Do we risk diluting climate action – and the necessary focus on both reducing emissions and ensuring that we collectively adapt to the short and longer-term impacts of climate change – if we say that ultimately, everything boils down to a need for much greater investment in climate-resilient development? We surely need to continue repeating that reducing emissions is critical to our collective survival, just as we need to be mindful of the fact that development and climate action are inseparable.
Back to the future
Over the years, as we carried out analytical work, we also worked closely with humanitarian organizations, researchers and development organizations, including development banks, to ensure that the particular vulnerability of people enduring conflict is recognized and that we collectively reflect on pathways to improve the response in such environments. We have seen some progress, as we no longer need to make the case that people in conflict need support to adapt to a changing climate: in fact, at COP28, a number of states and organizations will commit to strengthening climate action “in situations of fragility, conflict, or severe humanitarian needs”.

_DATA SEGMENT_.
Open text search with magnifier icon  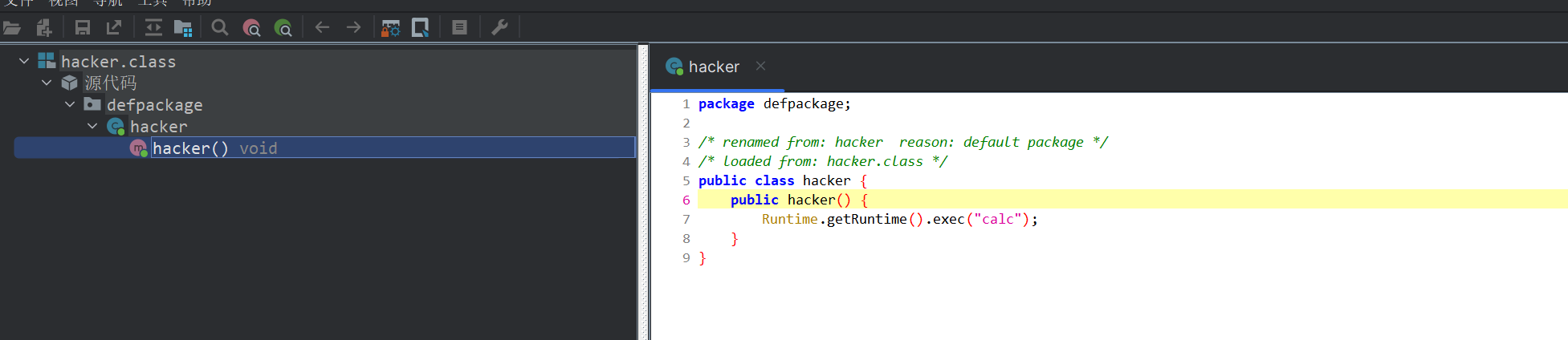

_JOBS_.
[a] Write out the section of the climate action passage that opens with the words containing "Do we risk diluting" and closes with "action are inseparable.".
[b] In the climate action passage, what will a number of states and organizations commit to at COP28?
[c] Summarize the climate action passage in two sentences.

_SOLVED PROBLEMS_.
[a]
Do we risk diluting climate action – and the necessary focus on both reducing emissions and ensuring that we collectively adapt to the short and longer-term impacts of climate change – if we say that ultimately, everything boils down to a need for much greater investment in climate-resilient development? We surely need to continue repeating that reducing emissions is critical to our collective survival, just as we need to be mindful of the fact that development and climate action are inseparable.

[b] They will commit to strengthening climate action "in situations of fragility, conflict, or severe humanitarian needs."

[c] The passage asks whether saying that everything comes down to a need for much greater investment in climate-resilient development risks diluting climate action, while holding that reducing emissions is critical and that development and climate action are inseparable. It also describes close work with humanitarian, research and development organizations to recognize the vulnerability of people enduring conflict, and it notes progress: at COP28, a number of states and organizations will commit to strengthening climate action in situations of fragility, conflict, or severe humanitarian needs.